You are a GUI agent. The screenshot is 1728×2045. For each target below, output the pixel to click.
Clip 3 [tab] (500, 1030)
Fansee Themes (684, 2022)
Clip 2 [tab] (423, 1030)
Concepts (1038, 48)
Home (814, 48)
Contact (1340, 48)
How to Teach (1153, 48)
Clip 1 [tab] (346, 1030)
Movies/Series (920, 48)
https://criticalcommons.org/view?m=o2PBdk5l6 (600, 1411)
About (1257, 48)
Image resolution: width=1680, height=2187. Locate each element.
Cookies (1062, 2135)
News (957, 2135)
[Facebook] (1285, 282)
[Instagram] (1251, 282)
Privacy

• [Exercise objective] Word for word, restate the lines of the listing above starting at the line with "Concepts (1038, 48)" and ending at the line with "[Instagram] (1251, 282)", and nothing outside them.

• [Answer section]
Concepts (1038, 48)
Home (814, 48)
Contact (1340, 48)
How to Teach (1153, 48)
Clip 1 [tab] (346, 1030)
Movies/Series (920, 48)
https://criticalcommons.org/view?m=o2PBdk5l6 (600, 1411)
About (1257, 48)
Image resolution: width=1680, height=2187. Locate each element.
Cookies (1062, 2135)
News (957, 2135)
[Facebook] (1285, 282)
[Instagram] (1251, 282)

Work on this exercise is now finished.